Can't quite duplicate results in ONNX

jbrownkramer · January 30, 2020, 9:57pm

I work at a company that uses computer vision to monitor fall-risk patients in hospitals. I trained a model with fastai on one of the tasks we do, and it beat our existing algorithm on accuracy. I want to port it over to our system to run integration tests, but our system is in C#. Following a suggestion I found on these forums, I exported the model as a .onnx file, and did inference in our system using ONNX Runtime from Microsoft. I started by trying to replicate - in ONNX Runtime - the results I got on the validation set in fastai. Initially the results were way off. Long story short, there are many details in the journey from our data to input tensor, and I had to reimplement everything in C# and also reverse engineer the fastai pipeline. In the end, a model that was getting 84% accuracy in fastai was getting 82% accuracy in C#. I am hoping to get some insight into where the difference is coming from.

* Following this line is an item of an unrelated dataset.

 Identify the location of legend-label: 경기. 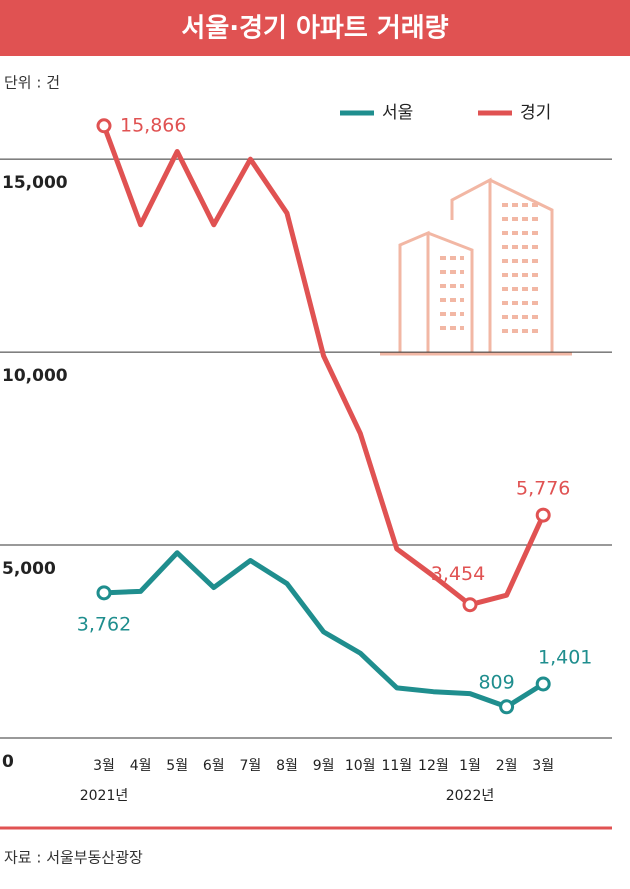
(536, 113).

I have some major clues that point to the issue being image resizing. Notably, I learned a new model that does not resize and I got the exact same accuracy on both sides. Furthermore, I tried digging through the fastai codebase to find the image resizing code, and everything seemed to be using cv2.resize with cv2.INTER_AREA. Indeed, when I replaced my homespun resize function with a call to cv2.resize with cv2.INTER_AREA (using EmguCV to get it in C#), the accuracy went up by 7/10 percent. But not quite all the way to 84%.

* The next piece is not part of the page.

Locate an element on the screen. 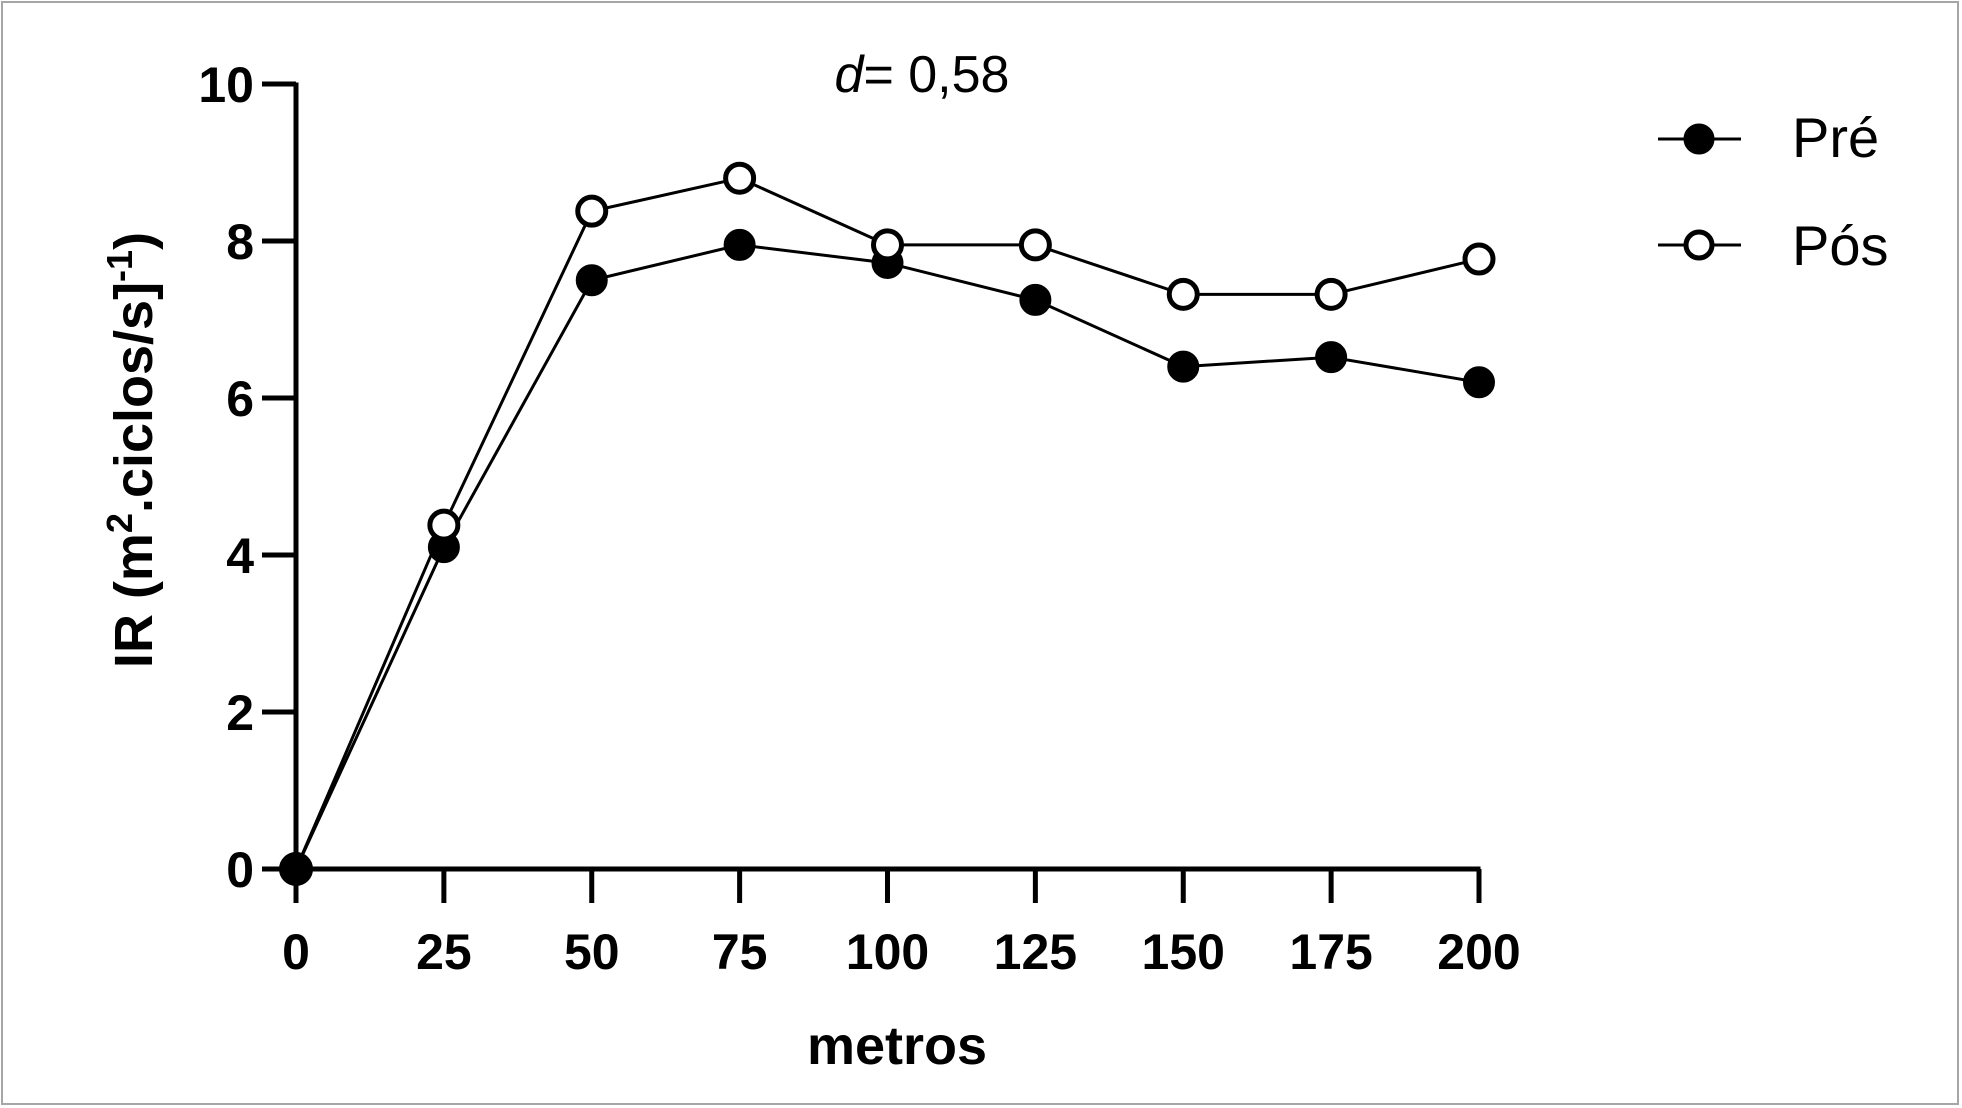  y-tick-label: 2 is located at coordinates (240, 713).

Maybe I have the order of the transformations wrong? Right now I am trying this pipeline: Our Data (16 bits) -> 8 bit image -> divide by 255 -> resize image -> normalize.

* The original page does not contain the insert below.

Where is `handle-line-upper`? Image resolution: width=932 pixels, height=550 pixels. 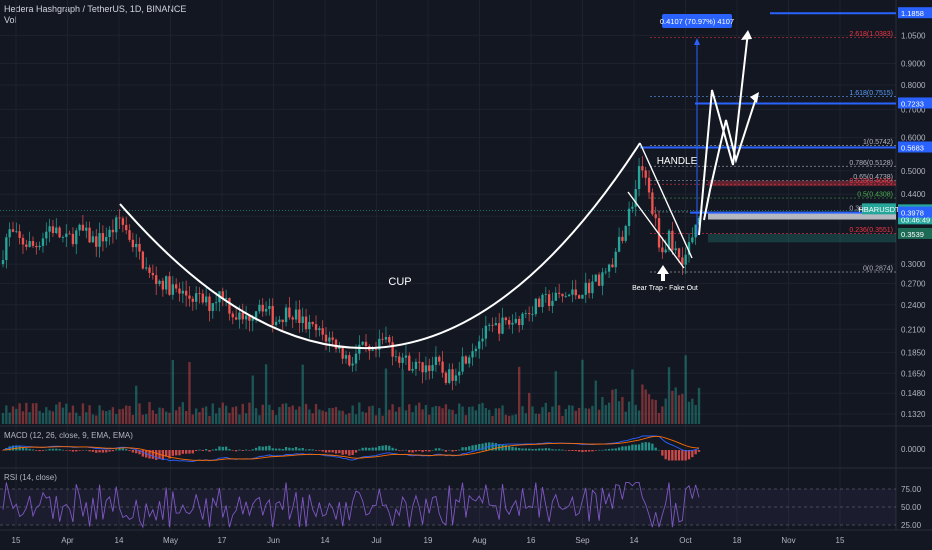 handle-line-upper is located at coordinates (666, 200).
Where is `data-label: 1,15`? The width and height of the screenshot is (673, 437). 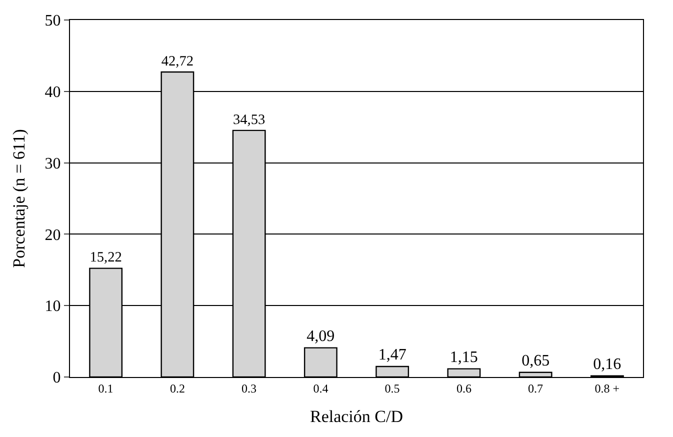
data-label: 1,15 is located at coordinates (464, 357).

One note: I had initially been resizing and clipping in fastai but squishing in C#. I am now squishing in both.

Any suggestions?

pcuenq · February 1, 2020, 9:10pm

I found, too, that the resampling method does make a difference. If my reading of the source code is correct, resampling seems to use bilinear interpolation. I would suggest you try bilinear resizing in your inference pipeline and see what happens. I’m not familiar with OpenCV, but a cursory search seems to imply that INTER_LINEAR would be appropriate. You can use any other image processing library, of course - that’s what I did to test my CoreML model and the results were very similar to the ones I saw in my training notebook.

AllenK · April 22, 2020, 4:21am

I’m interested in what you had to do to re-implement in C#. I may have to follow the same route.
I assume you had to replicate some pre-processing on the image?

is there a public repo of your efforts that you can share?

jbrownkramer · April 23, 2020, 4:02pm

@AllenK,

I don’t have a public repo, I’m sorry. Likely, the things you will have to watch out for are that you’re resizing the same way (there are two options in fastai: clipping or squishing, and there are variety of ways of handling interpolation of pixels) and normalizing the same way. There are c sharp wrappers for OpenCV. I have used emguCV. There are also wrappers for numpy. I’ve used SciSharp.

machinethink · April 23, 2020, 4:51pm

There can also be differences in how certain layers are implemented. For example, TensorFlow uses different padding rules than PyTorch.

(I’ve also seen bugs in the PyTorch -> ONNX conversion step.)

AllenK · April 23, 2020, 7:55pm

Thanks for the tips

buxdehude · November 23, 2020, 8:08am

Hello @jbrownkramer i am exporting an cnn learner to an onnx as well and i’m running into similar problems did you figure out how to achieve the same results in onnx as in fastai? I’m not using cv2 in the onnx preprocessing only numpy and PIL.
I’m getting approx. 80% acc on ONNX compared to fastai.
If anybody has suggestions that would be nice?